We’ve Learned Why Giraffes Stick Their Necks Out – And It’s Not For Sex

We’ve Learned Why Giraffes Stick Their Necks Out – And It’s Not For Sex


The reason for giraffes’ iconic long necks has been revealed, and it turns out food was the original driver after all, just as Darwin thought. However, the alternative explanation, that it was about male sexual competition, gets a compensatory prize, having modified the shape of male giraffes’ necks.

Giraffes’ remarkable necks are not only their most notable feature, they’re among the most distinctive features in the entire animal kingdom. Sauropods once possessed something similar, but today there is just nothing else like that gap between head and body. Naturally, it’s something biologists are keen to explain.

Unfortunately, when a species’ trait serves multiple purposes, it can be hard to work out which provided the initial impetus. Darwin speculated that giraffes developed their long necks to access tree leaves no other species could. In a classic demonstration of how natural selection worked he, inspired by observations of giant tortoises, thought the proto-giraffe with the longest neck could reach more leaves than others, and became more likely to survive and pass on traits.

However, there is an alternative explanation, known as the necks-for-sex hypothesis. Not an offer from a hot but transactional vampire, necks-for-sex proposes that male giraffes developed long necks as weapons. In some species where one sex evolves a characteristic for evolutionary purposes, the other inherits it too, although usually to a lesser extent, because it’s simply easier to have more commonality. Steven Jay Gould proposed this as an explanation for the old question of why men have nipples. More recently, we have seen that the enormous noses male proboscis monkeys developed to woo mates have partially transferred to their female offspring.

Since transfer between sexes is seldom absolute, Professor Doug Cavener of Penn State University and colleagues realized that comparisons between male and female giraffes could probably settle the question. “The necks-for-sex hypothesis predicted that males would have longer necks than females,” Cavener said in a statement.

Male giraffes are 30 percent larger than females, making everything bigger, neck included. However, the team used publicly available photos of Masai giraffes (Giraffa tippelskirchi) in captivity and the wild to measure males’ and females’ relative dimensions.

Using the pedigree, and therefore ages, of captive giraffes the team were able to establish that at birth giraffe proportions are not affected by sex. Males grow faster, but it’s only around sexual maturity that significant differences can be seen.

Careful observations revealed that, relative to overall body size, female giraffes have longer necks, making the necks-for-sex hypothesis very unlikely. Instead, the team think it was the need for food of females that are almost constantly pregnant or nursing once they achieve sexual maturity, which drove the extraordinary neck extension. “Giraffes are picky eaters – they eat the leaves of only a few tree species, and longer necks allow them to reach deeper into the trees to get the leaves no one else can,” Cavener said.

Males do have wider necks than females, and the team think this represents an advantage when they slam their necks against those of rivals. Future research will test the suspicion that males with wider necks father more offspring. Males also have longer forelegs.

Besides the neck to body ratio, the study also revealed some other differences in male and female giraffe body shape.

Besides the neck-to-body ratio, the study also revealed some other differences in male and female giraffe body shape.

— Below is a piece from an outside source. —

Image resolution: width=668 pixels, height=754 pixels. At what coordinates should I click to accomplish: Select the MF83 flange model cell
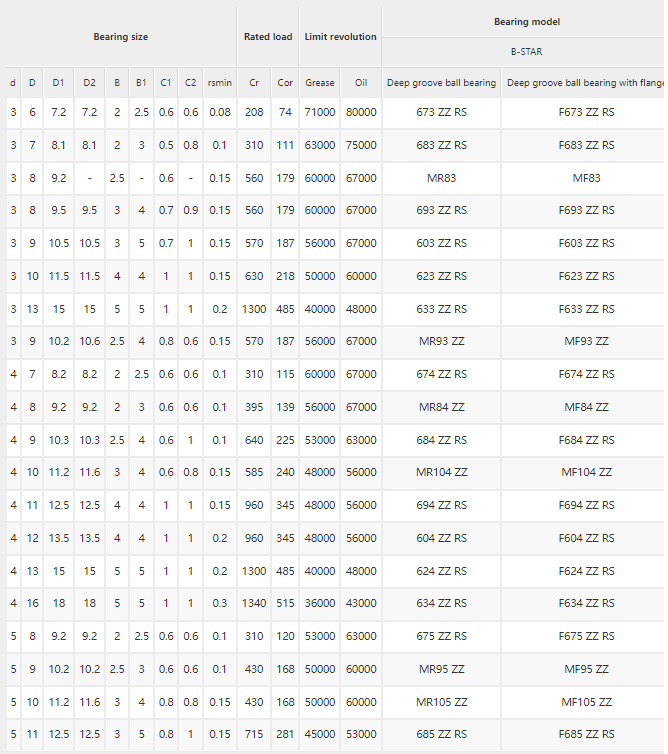click(586, 178)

The team noticed an intriguing difference between wild and captive giraffes. The wild giraffes displayed a fairly strict sexual binary, but among captive male giraffes, 15 percent were observed to have dimensions that don’t match the typical male body plan. “We speculate that body proportion sexual dimorphisms are maintained in the wild by natural and/or sexual selection, but in captivity selection is relaxed resulting in a higher occurrence of discordances in sexual phenotypes,” the authors write. No need for a thicker neck when zookeepers play matchmaker for you. 

The work is not merely a way of settling long-standing debates, it could be crucial to the animals’ survival. Last year, Cavener showed Masai giraffes are more endangered than previously realized. Poaching is part of that, but habitat loss is probably a bigger factor. “If female foraging is driving this iconic trait as we suspect, it really highlights the importance of conserving their dwindling habitat,” Cavener said.

The study is open access in Mammalian Biology.